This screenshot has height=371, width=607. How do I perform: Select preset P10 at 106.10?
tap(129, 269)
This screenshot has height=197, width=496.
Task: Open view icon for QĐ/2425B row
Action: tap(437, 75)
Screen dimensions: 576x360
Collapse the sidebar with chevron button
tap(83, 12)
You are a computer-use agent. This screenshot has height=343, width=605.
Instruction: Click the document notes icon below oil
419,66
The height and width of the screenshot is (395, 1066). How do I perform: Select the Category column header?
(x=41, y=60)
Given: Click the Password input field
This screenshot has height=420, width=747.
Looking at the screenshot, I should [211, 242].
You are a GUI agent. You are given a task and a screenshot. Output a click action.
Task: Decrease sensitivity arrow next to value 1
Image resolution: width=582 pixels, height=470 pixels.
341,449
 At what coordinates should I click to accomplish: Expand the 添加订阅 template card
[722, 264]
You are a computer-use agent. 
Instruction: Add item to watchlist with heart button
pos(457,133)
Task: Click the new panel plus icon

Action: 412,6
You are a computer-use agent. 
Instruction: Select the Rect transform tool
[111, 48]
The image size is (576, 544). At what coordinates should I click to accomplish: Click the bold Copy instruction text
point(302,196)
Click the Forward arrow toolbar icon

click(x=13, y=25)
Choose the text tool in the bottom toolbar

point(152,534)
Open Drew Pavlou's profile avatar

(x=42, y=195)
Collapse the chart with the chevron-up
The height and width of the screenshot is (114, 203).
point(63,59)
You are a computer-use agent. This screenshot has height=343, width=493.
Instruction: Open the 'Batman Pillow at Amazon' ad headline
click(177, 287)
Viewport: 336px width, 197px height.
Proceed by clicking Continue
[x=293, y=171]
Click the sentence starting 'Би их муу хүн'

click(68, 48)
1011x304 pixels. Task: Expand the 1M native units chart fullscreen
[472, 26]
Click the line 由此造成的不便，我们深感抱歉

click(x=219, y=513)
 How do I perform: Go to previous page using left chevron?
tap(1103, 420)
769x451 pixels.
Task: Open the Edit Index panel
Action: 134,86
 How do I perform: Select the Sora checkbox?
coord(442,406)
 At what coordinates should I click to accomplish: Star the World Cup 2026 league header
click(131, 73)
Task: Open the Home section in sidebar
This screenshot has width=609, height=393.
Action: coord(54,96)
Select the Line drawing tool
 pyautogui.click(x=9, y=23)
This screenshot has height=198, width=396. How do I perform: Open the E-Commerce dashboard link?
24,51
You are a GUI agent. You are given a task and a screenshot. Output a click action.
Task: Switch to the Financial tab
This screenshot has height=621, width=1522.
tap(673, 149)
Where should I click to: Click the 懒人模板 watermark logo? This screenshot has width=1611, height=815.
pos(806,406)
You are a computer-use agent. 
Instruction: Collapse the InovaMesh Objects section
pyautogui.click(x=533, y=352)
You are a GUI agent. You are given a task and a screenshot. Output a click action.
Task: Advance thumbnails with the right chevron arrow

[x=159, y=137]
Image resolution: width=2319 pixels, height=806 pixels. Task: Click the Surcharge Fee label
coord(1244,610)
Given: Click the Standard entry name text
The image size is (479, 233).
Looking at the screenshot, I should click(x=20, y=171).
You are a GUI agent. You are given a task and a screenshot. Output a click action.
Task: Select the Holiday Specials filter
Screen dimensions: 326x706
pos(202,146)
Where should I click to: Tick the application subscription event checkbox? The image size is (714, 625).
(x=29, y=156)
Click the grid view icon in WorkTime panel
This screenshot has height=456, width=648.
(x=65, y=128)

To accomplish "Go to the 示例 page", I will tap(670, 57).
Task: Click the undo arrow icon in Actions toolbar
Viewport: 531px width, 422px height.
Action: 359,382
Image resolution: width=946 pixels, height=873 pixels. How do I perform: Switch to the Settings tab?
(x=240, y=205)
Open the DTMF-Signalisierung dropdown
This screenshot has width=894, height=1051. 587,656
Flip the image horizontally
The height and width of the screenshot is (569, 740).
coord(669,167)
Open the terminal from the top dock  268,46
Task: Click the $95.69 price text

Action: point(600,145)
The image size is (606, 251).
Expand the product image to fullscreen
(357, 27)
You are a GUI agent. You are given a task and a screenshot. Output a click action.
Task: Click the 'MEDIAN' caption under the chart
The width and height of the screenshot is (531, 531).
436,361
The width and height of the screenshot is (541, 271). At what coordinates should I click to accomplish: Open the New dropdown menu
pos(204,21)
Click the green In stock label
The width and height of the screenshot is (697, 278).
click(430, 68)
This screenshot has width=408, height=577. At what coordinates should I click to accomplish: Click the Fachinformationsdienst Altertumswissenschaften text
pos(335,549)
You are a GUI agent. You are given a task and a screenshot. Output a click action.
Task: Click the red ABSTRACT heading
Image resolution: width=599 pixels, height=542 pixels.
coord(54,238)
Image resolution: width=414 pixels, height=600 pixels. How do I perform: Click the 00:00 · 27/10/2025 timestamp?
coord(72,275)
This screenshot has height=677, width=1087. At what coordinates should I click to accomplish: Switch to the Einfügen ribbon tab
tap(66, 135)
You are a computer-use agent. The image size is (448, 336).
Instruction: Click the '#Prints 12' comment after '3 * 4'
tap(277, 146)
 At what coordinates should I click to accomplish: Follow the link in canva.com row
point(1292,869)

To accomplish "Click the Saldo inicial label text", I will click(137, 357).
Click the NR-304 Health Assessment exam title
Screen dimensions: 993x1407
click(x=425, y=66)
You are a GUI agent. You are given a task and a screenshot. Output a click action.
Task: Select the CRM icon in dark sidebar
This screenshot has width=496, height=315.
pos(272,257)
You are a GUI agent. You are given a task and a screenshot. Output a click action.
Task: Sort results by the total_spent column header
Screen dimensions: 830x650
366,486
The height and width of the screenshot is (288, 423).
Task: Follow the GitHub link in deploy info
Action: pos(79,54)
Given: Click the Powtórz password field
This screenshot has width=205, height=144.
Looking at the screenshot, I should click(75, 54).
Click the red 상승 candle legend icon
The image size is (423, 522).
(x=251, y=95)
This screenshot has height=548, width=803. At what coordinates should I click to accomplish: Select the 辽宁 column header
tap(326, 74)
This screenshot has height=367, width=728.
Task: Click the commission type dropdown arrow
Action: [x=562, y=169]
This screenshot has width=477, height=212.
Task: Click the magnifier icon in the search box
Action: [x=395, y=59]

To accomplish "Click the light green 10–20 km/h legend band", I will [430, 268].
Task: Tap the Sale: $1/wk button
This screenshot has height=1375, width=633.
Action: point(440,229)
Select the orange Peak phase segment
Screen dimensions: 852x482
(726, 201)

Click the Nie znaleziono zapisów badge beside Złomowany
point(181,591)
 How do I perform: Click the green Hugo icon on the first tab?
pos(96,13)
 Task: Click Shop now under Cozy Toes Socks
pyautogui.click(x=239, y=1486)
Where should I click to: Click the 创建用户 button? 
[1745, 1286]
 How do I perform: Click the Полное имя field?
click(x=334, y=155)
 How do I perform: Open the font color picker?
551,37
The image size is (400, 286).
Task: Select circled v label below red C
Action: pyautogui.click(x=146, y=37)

**Your objective:** Show every line of the records above that contains the word "legend".

**Result of the task:**
Click the red 상승 candle legend icon
To accomplish "Click the light green 10–20 km/h legend band", I will [430, 268].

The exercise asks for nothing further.